Figure 2.

Newly synthesized histones H3 and H4 are targeted to lysosomes. (A) Scheme illustrating the experimental approach to evaluate the targeting of histones H3 and H4 to the lysosomal compartment by microscopy imaging. (B, C, D, G, H, I) Representative confocal microscopy images of HeLa cells expressing HaloTag-H3 (HT-H3) (B–D) and HaloTag-H4 (HT-H4) (G–I) and stained with HaloTag-TMR ligand (red), DAPI (blue) and immunostained against LAMP1 (green). (B, G) Images of HaloTag-TMR staining showing the distribution of HT-H3 (B) and HT-H4 (G) (red) in cells. (C, H) merge images of HaloTag-TMR staining (red), DAPI (blue) and LAMP1 (green) for H3 (C) and H4 (H). (D, I) Pseudocolored images showing the pixels that colocalize (yellow/white) or show exclusion (black) for the staining between HaloTag-TMR and LAMP1 in HeLa cells, according to ICA analysis, for H3 (D) and H4 (I). The area of nuclei corresponding to DAPI staining was subtracted from images of HaloTag-TMR (red) and LAMP1 (green) channels and for colocalization analysis.
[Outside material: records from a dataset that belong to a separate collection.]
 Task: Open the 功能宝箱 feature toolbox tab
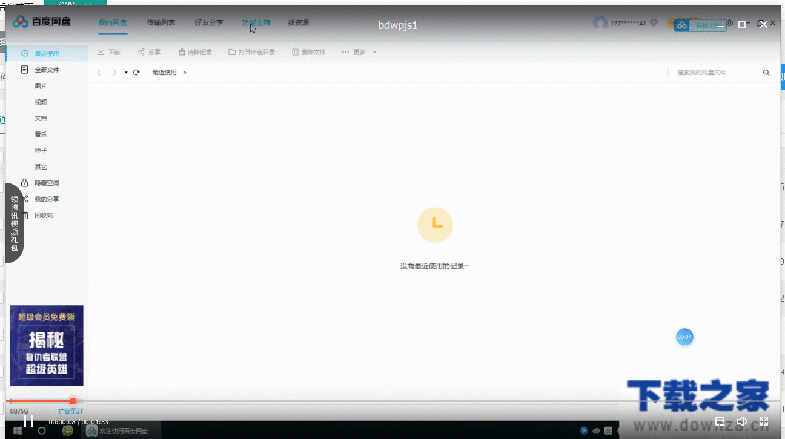pyautogui.click(x=256, y=22)
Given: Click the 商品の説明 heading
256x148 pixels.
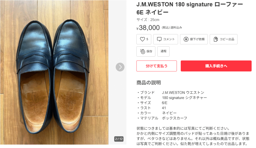Looking at the screenshot, I should [x=149, y=83].
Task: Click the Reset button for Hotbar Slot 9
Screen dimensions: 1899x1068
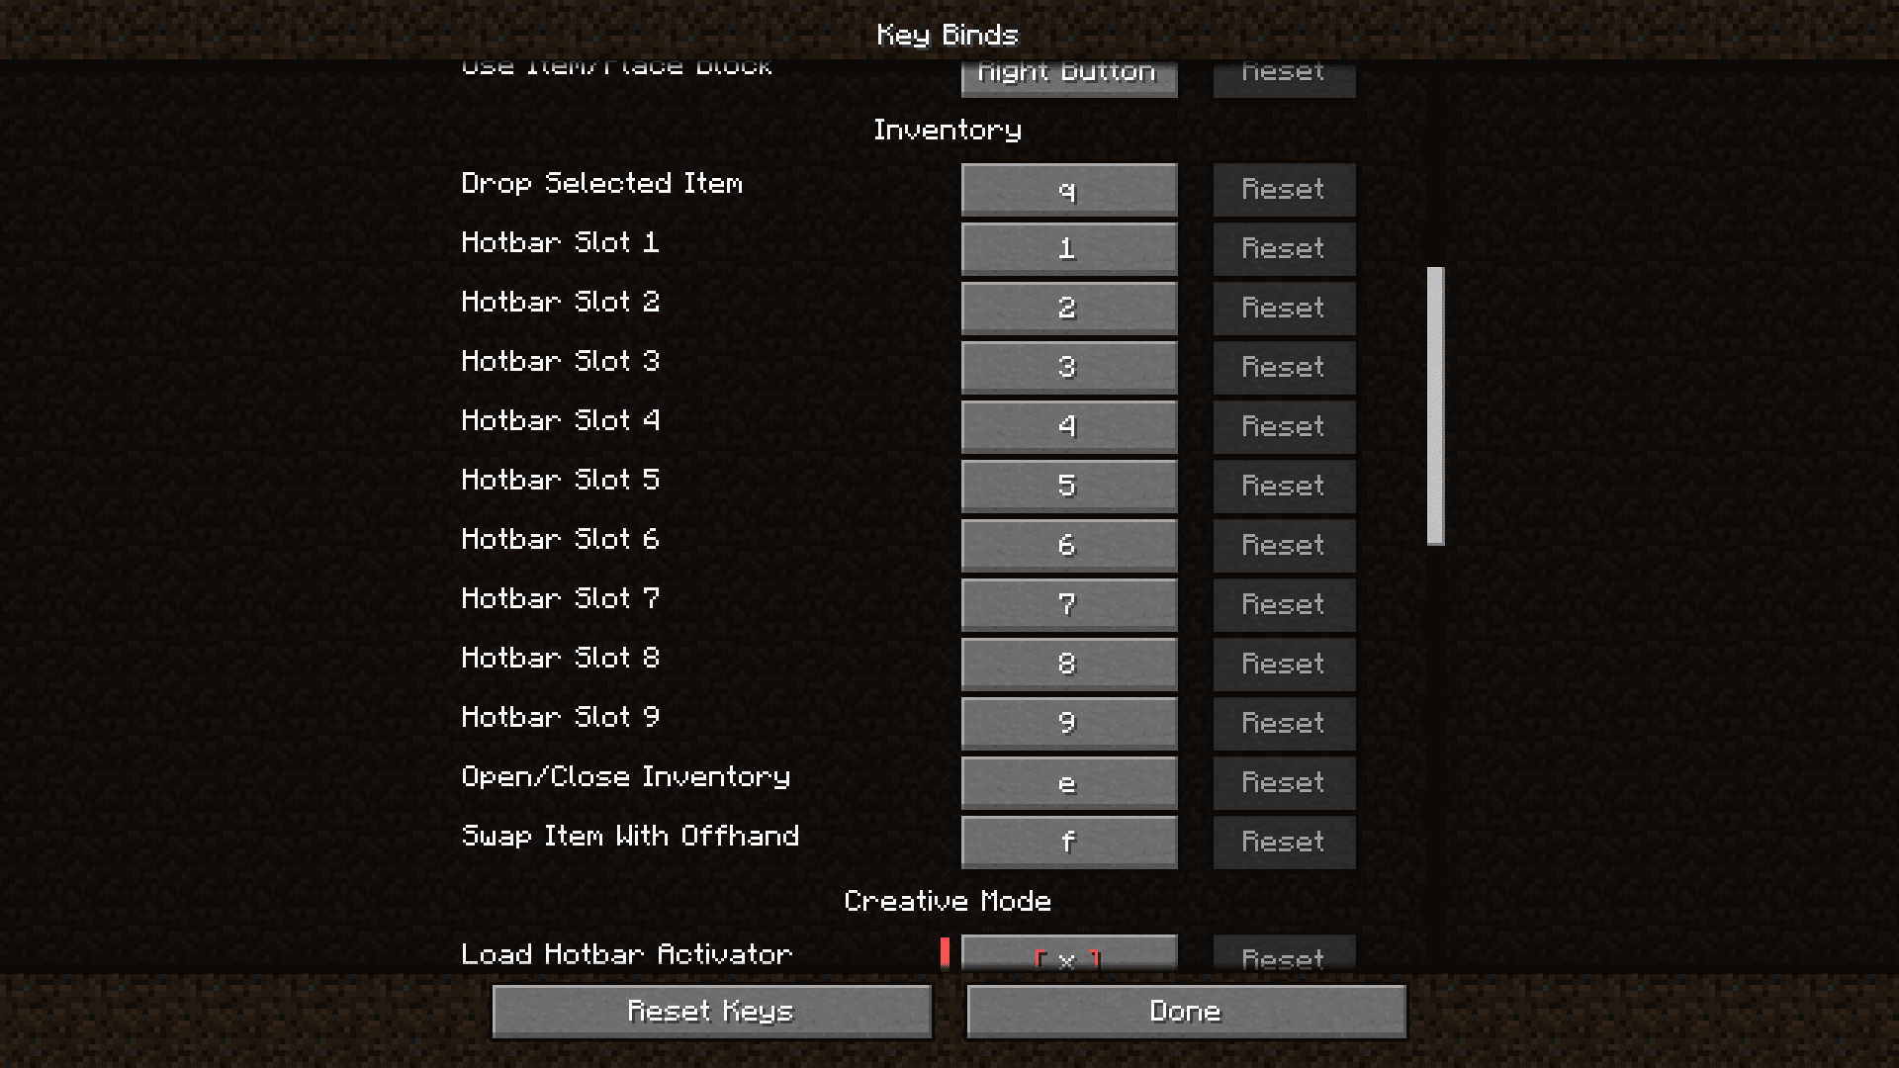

Scale bar = 10 μm. (E, F, J, K) Representative ICA graphs obtained from the intensity correlation analysis of cells expressing HT-H3 (E, F) and HT-H4 (J, K), and immunostained with LAMP1 24 h post-transfection, where the Y-axis corresponds to a scale for 8-bit images ranging from 0 to 256, and the X-axis corresponds the covariance of the mean intensity (PDM = product of the differences from the mean). (L) Intensity Correlation Quotient (ICQ) graph, as HT/LAMP1 signal of 27 (HT-H3) and 14 (HT-H4) cells for condition.